88 Mr Trevor criticises the quality of the explanation given by the applicants for their delay and points to what he regards as being deficiencies in the evidence filed on their behalf, including the fact that, of the four applicants, only Mr Evans has made an affidavit and therefore given a direct explanation for his delay.
89 Mr Trevor argues that the evidence seems to reflect a change of heart on the part of the applicants in that, initially, it appears that they intended to comply with the summonses and orders. According to Mr Trevor, this intention appears to have changed on or around 21 June 2016 (see [81] above). Mr Trevor hypothesises that the applicants had consciously decided not to move to discharge the summonses and orders and that, now, they seek to resile from that decision. Alternatively, he hypothesises that the applicants made a deliberate decision to delay filing the interlocutory process.
90 Mr Trevor advances a number of submissions that attack the applicants' stated unawareness of the three day time limit. I do not propose to summarise all the submissions Mr Trevor makes other than to note that they raise a number of speculative possibilities as to what the applicants might have known or, perhaps, should have known. It is enough for me to say that, having considered these submissions, I am not persuaded that I should go behind the evidence that has been given. In short, I accept that each applicant was not aware of the time limit until the times recorded at [79] above.

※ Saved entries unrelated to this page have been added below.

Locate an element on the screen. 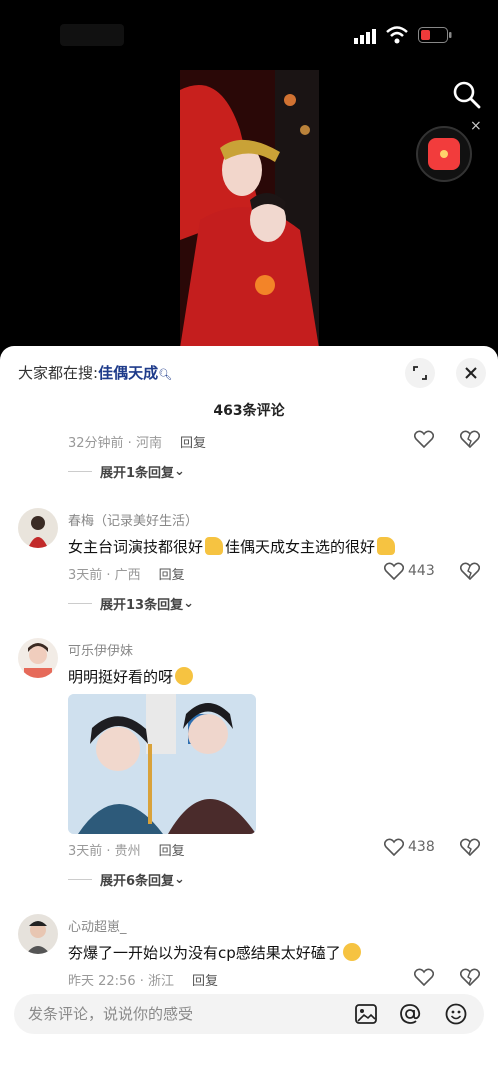  comment-text-part: 女主台词演技都很好 is located at coordinates (136, 547).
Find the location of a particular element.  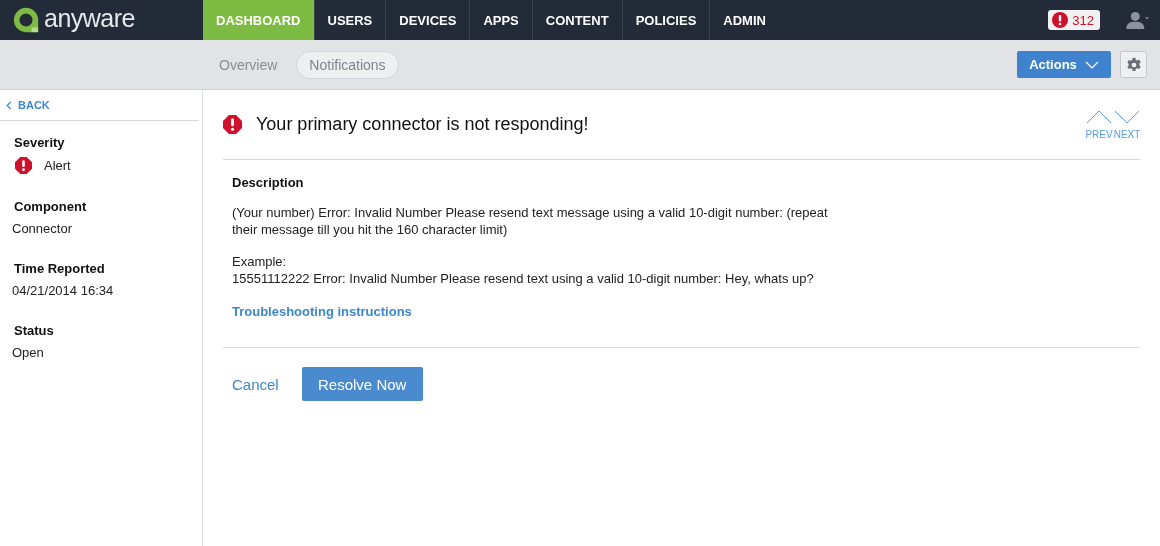

prev-button: PREV is located at coordinates (1099, 125).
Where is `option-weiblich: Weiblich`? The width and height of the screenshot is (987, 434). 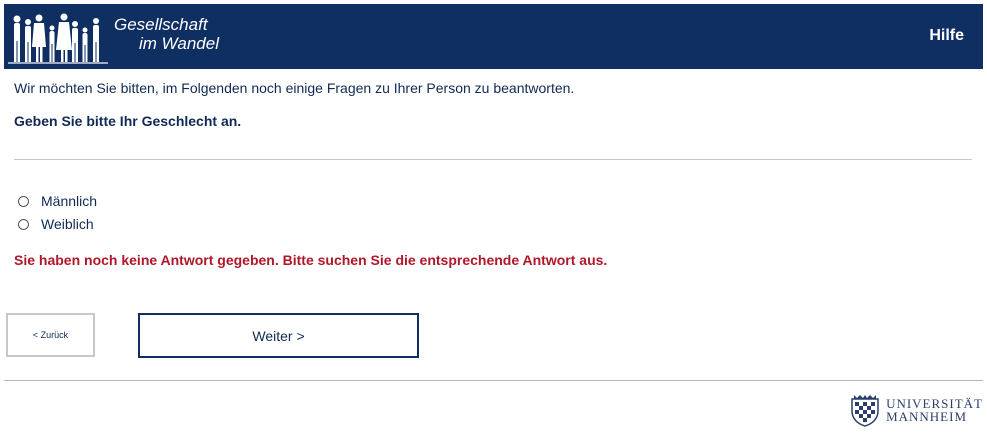 option-weiblich: Weiblich is located at coordinates (56, 224).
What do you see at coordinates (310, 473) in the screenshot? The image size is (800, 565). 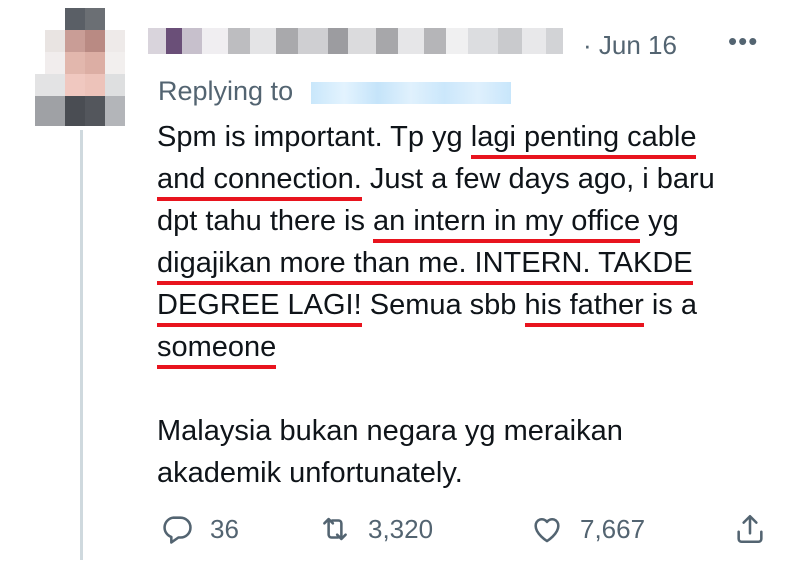 I see `tweet-line: akademik unfortunately.` at bounding box center [310, 473].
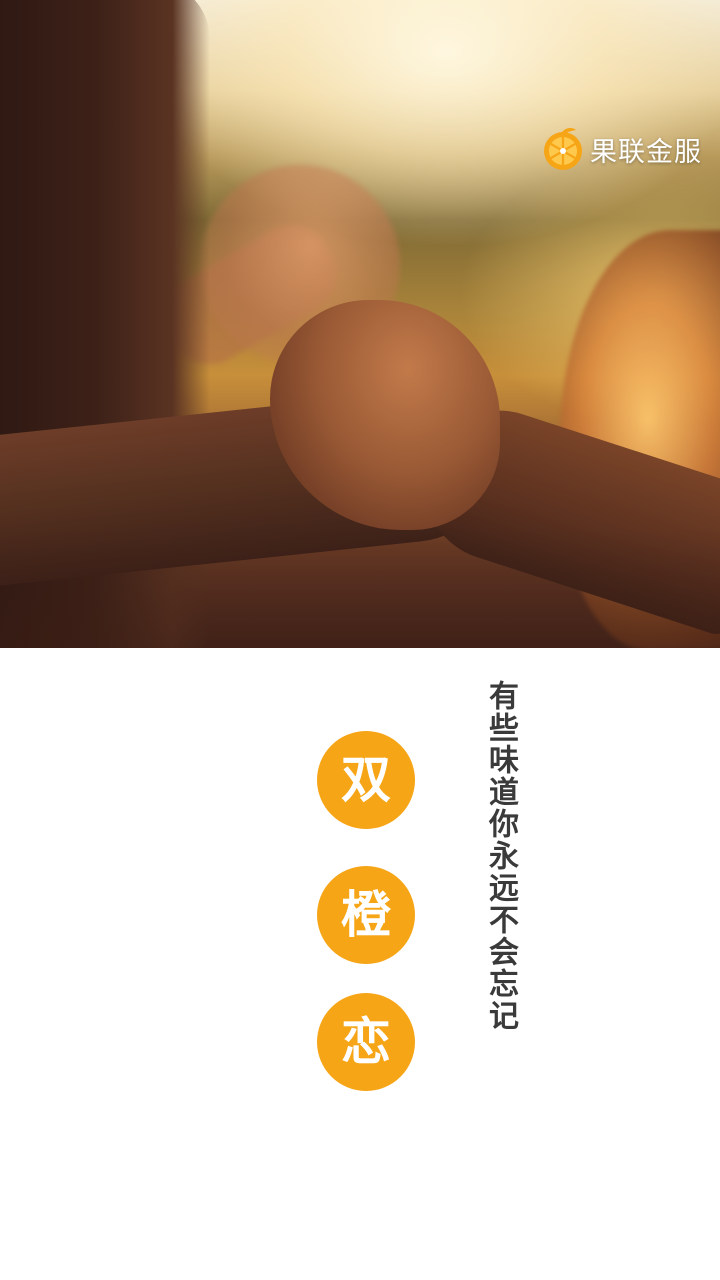 This screenshot has height=1280, width=720. Describe the element at coordinates (360, 588) in the screenshot. I see `hero-photo-shade` at that location.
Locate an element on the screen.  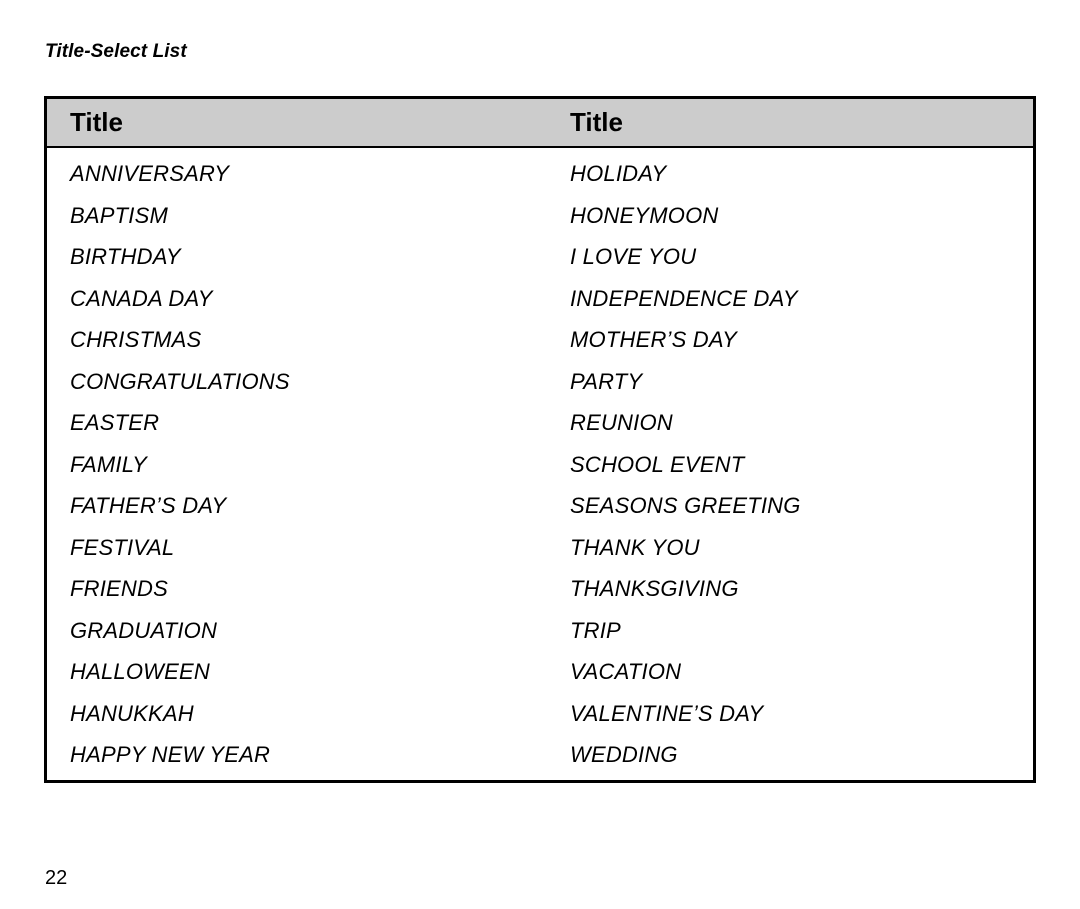
title-cell: BIRTHDAY is located at coordinates (320, 256).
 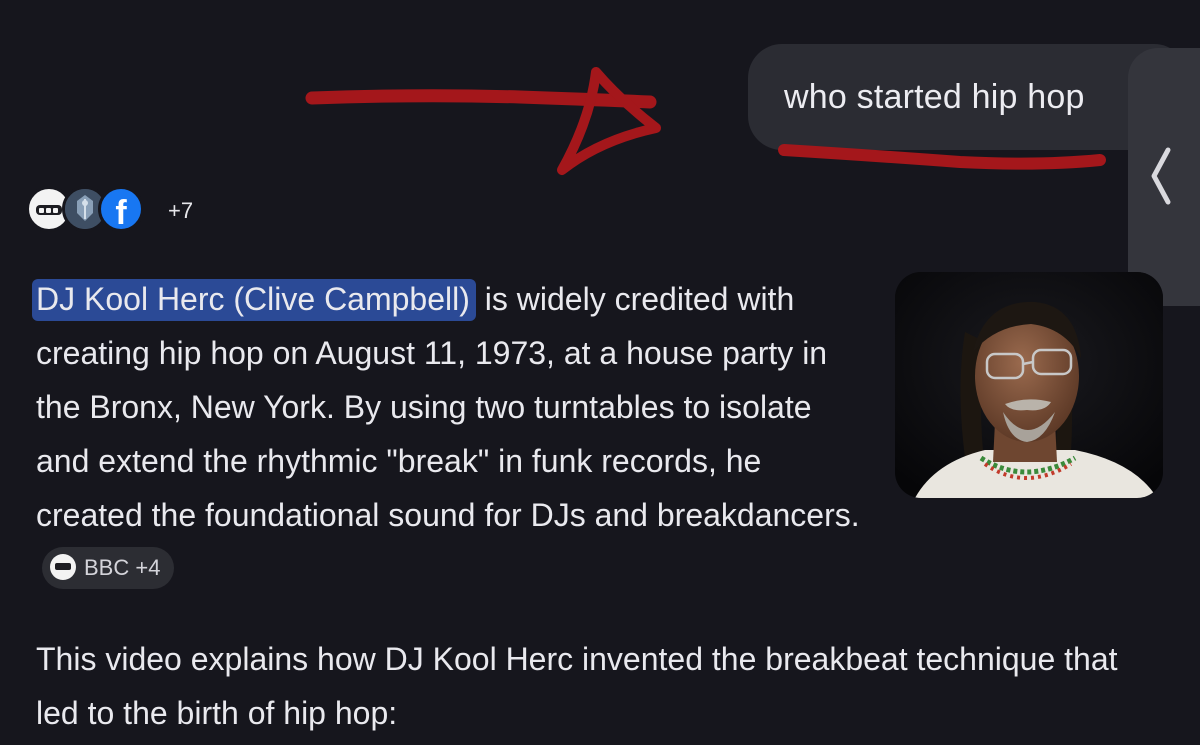 What do you see at coordinates (1029, 385) in the screenshot?
I see `portrait-image` at bounding box center [1029, 385].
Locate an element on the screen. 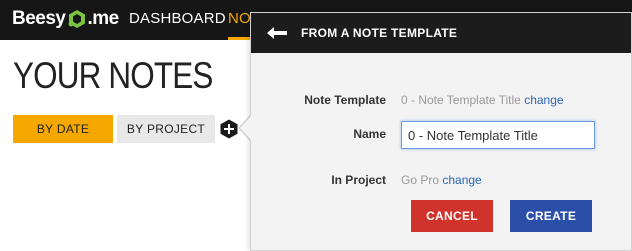 This screenshot has height=251, width=632. popover-header: FROM A NOTE TEMPLATE is located at coordinates (441, 33).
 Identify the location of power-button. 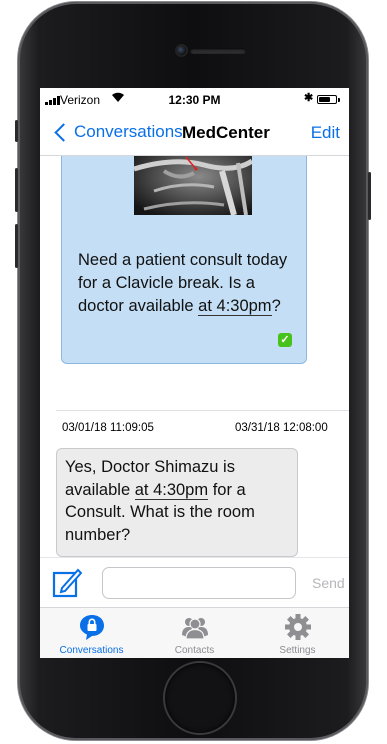
(370, 196).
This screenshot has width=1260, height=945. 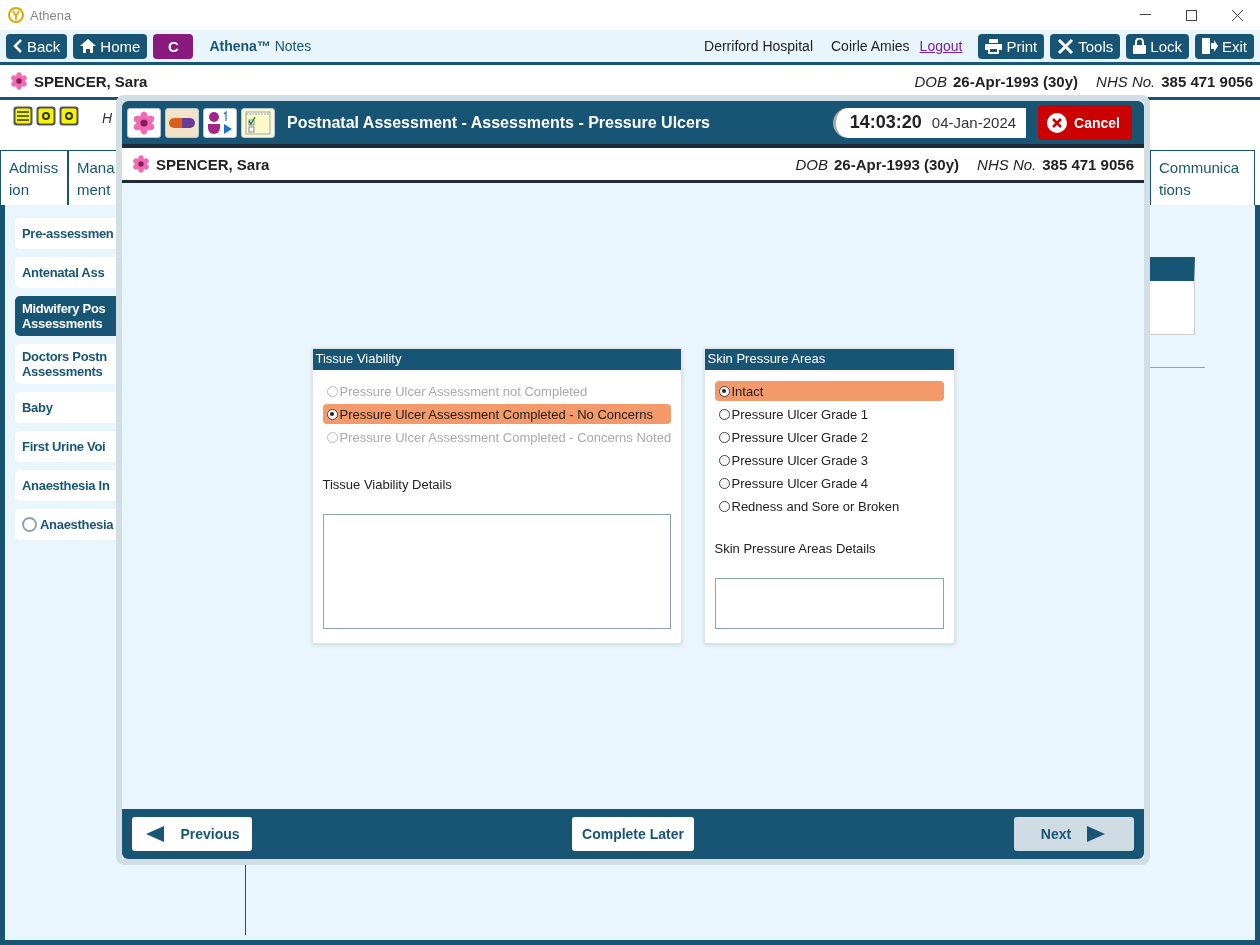 I want to click on radio-button, so click(x=30, y=524).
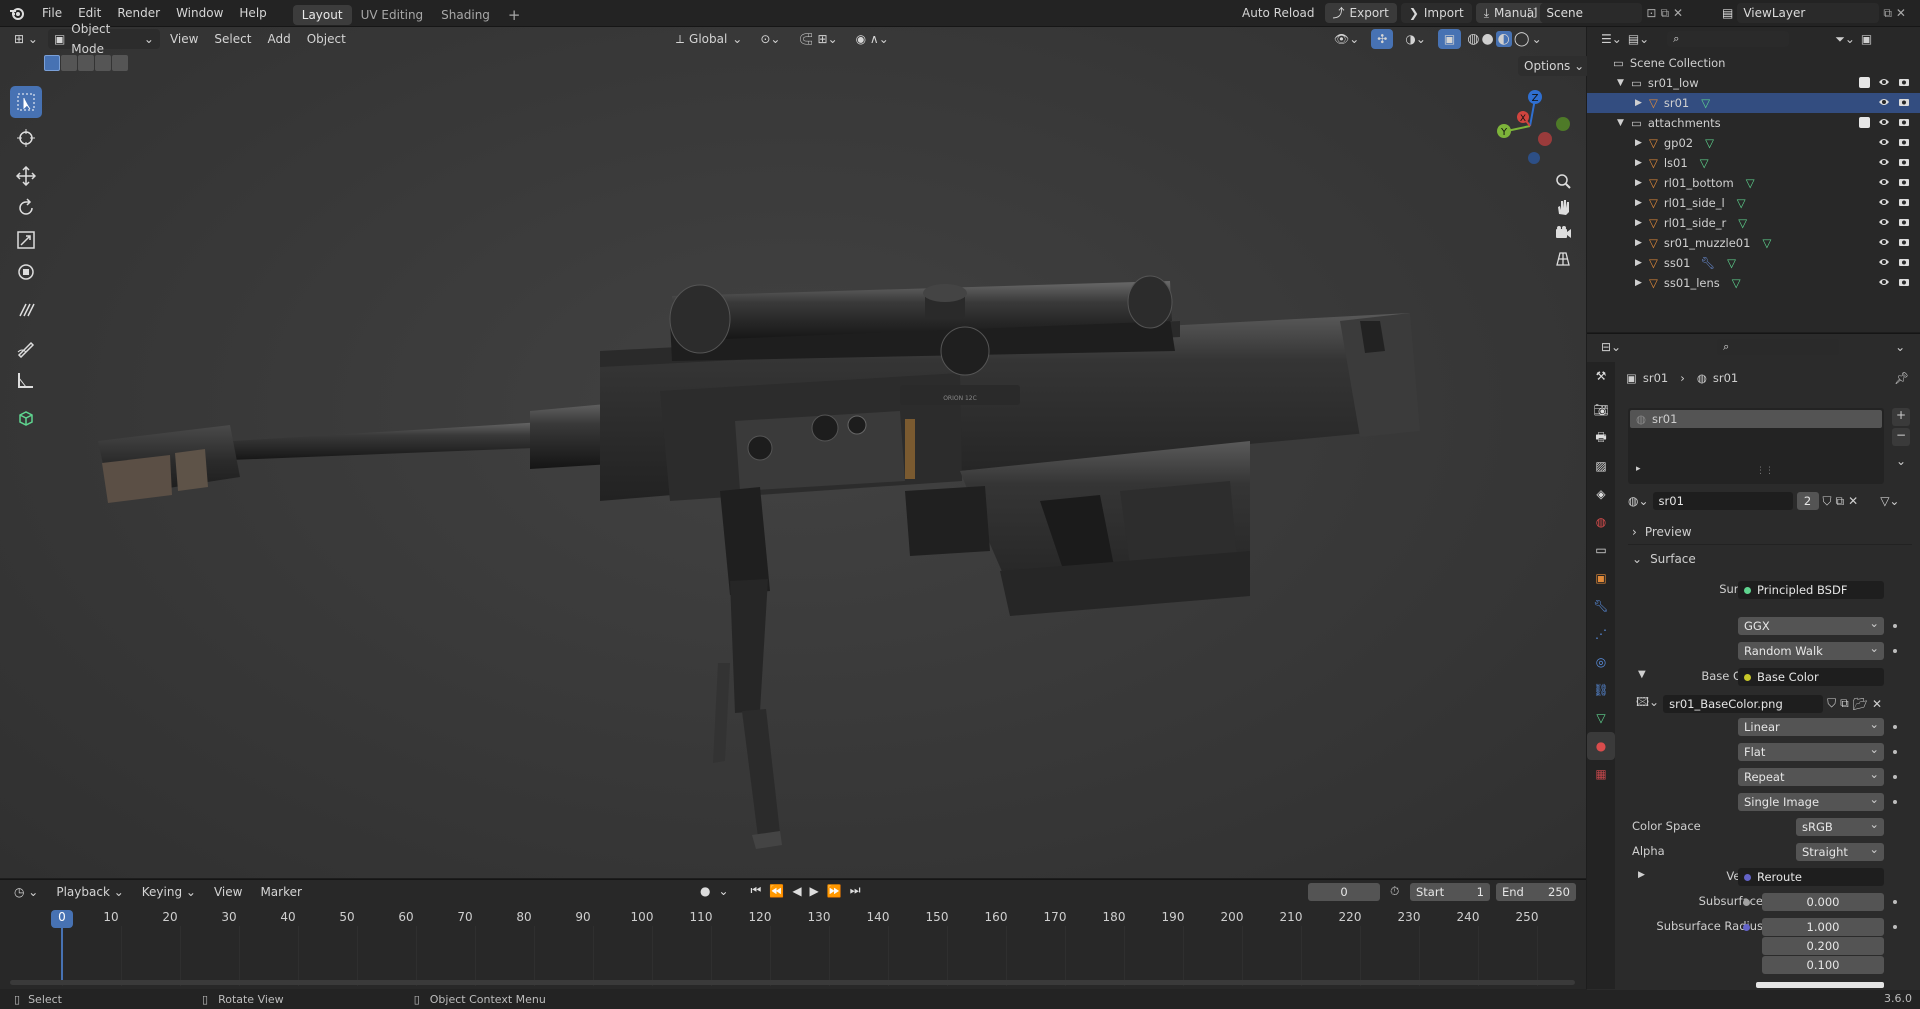 This screenshot has height=1009, width=1920. What do you see at coordinates (1890, 501) in the screenshot?
I see `node-tree-icon: ▽⌄` at bounding box center [1890, 501].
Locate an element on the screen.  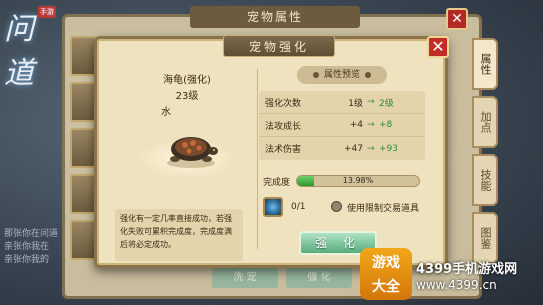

91 I do accept, however, that from around 17 June 2016, officers within the SSO were aware of the time limit. On 21 June 2016, Jones Day put Mr Trevor on notice of the applicants' intention to move to discharge the examination summonses and the notices to produce. The question that arises is whether the effluxion of time from either 17 or 21 June 2016 to 1 July 2016, when the interlocutory process was filed, should stand as an additional reason why time should not be extended.
92 Mr Trevor submits that at no time did any of the applicants show concern that he was out of time or exhibit any sense of urgency. He argues that the applicants have adopted a leisurely approach, which appears to have been premised on the assumption that they are entitled to bring their application at a time of their choosing to suit their convenience and that of their counsel. Mr Trevor submits that this is not a satisfactory explanation for the delay.